The lower bound for $a$ is $0$. The upper bound for $a$, given the above constraints, is attained when $a=b=c=d=e$, and is thus $\sqrt{1/4}=1/2$. The lower bound for $b$ is $a$, and the upper bound for $b$ is again $1/2$. Then it gets slightly more complicated.
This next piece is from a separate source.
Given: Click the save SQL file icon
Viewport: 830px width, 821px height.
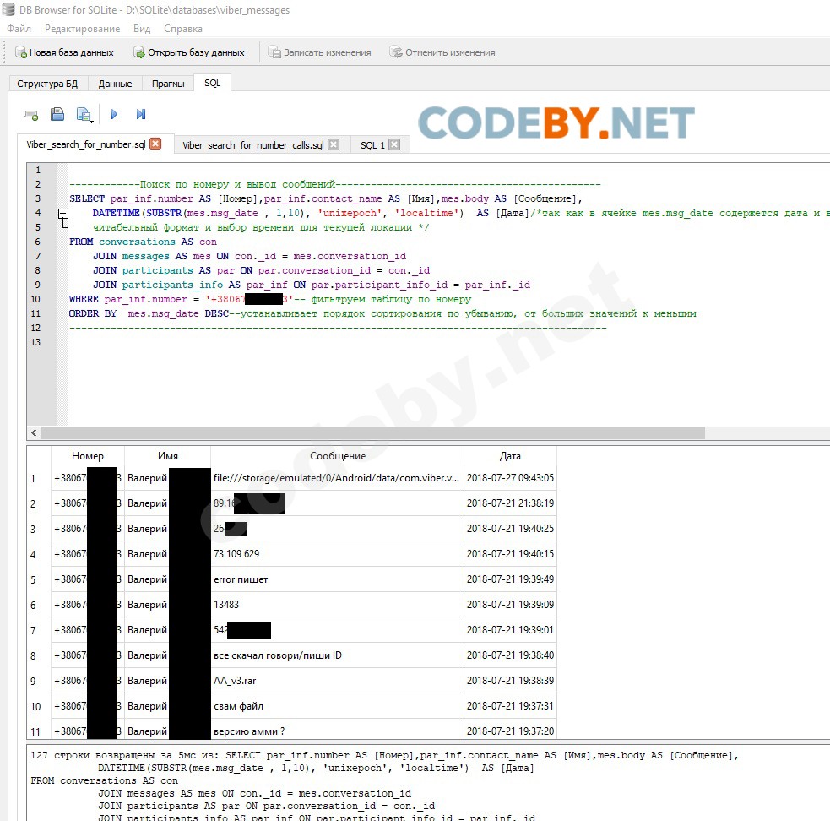Looking at the screenshot, I should [x=57, y=115].
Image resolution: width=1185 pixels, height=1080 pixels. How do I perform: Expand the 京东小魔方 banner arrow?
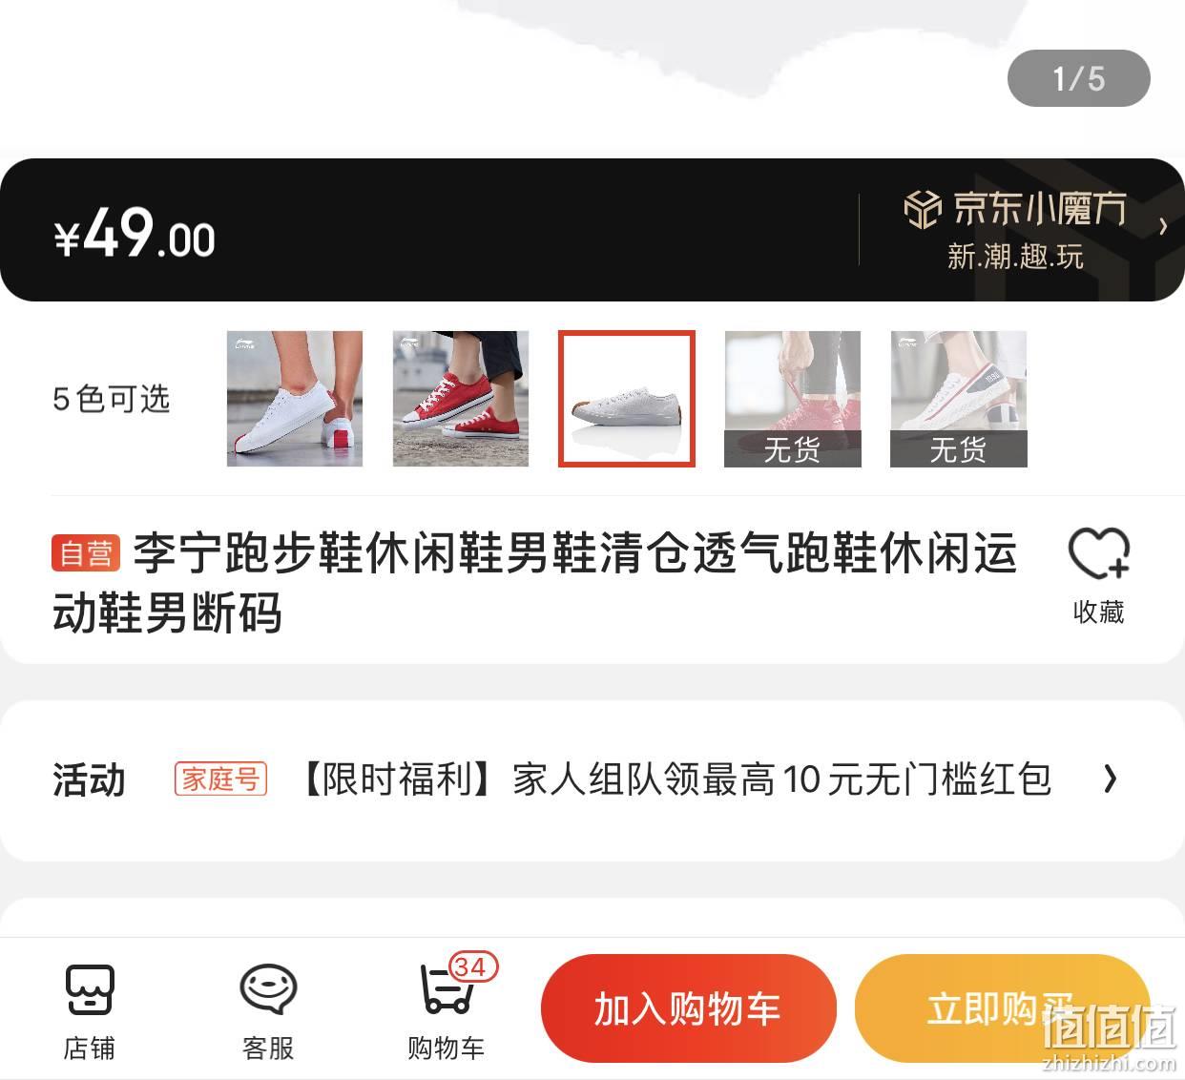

The lower bound for $c$ is $b$, but for the upper bound for $c$ we have to take $c=d=e$ with $b$ given, which yields $\sqrt{(1-b^2)/3}$. Likewise, the lower bound for $d$ is $c$, and the upper bound for $d$ is attained for $d=e$ with $b$ and $c$ given, which yields $\sqrt{(1-b^2-c^2)/2}$. Finally, the lower bound for $e$ is $d$ and the upper bound for $e$ is $\sqrt{1-b^2-c^2-d^2}$. Putting it all together, the desired volume is
$V_5=2^55!\int_0^{1/2}\int_a^{1/2}\int_b^{\sqrt{(1-b^2)/3}}\int_c^{\sqrt{(1-b^2-c^2)/2}}\int_d^{\sqrt{1-b^2-c^2-d^2}}\mathrm de\mathrm dd\mathrm dc\mathrm db\mathrm da\;.$
That's a bit of a nightmare to work out; Wolfram Alpha gives up on even small parts of it, so let's do the corresponding thing in $3$ and $4$ dimensions first. In $3$ dimensions, we have
$ \begin{eqnarray} V_3 &=& 2^33!\int_0^{\sqrt{1/2}}\int_a^{\sqrt{1/2}}\int_b^{\sqrt{1-b^2}}\mathrm dc\mathrm db\mathrm da \\ &=& 2^33!\int_0^{\sqrt{1/2}}\int_a^{\sqrt{1/2}}\left(\sqrt{1-b^2}-b\right)\mathrm db\mathrm da \\ &=& 2^33!\int_0^{\sqrt{1/2}}\frac12\left(\arcsin\sqrt{\frac12}-\arcsin a-a\sqrt{1-a^2}+a^2\right)\mathrm da \\ &=& 2^33!\frac16\left(2-\sqrt2\right) \\ &=& 8\left(2-\sqrt2\right)\;. \end{eqnarray}$
I've worked out part of the answer for $4$ dimensions. There are some miraculous cancellations that make me think that a) there must be a better way to do this (perhaps anon's answer, if it can be fixed) and b) this might be workable for $5$ dimensions, too. I have other things to do now, but I'll check back and if there's no correct solution yet I'll try to finish the solution for $4$ dimensions.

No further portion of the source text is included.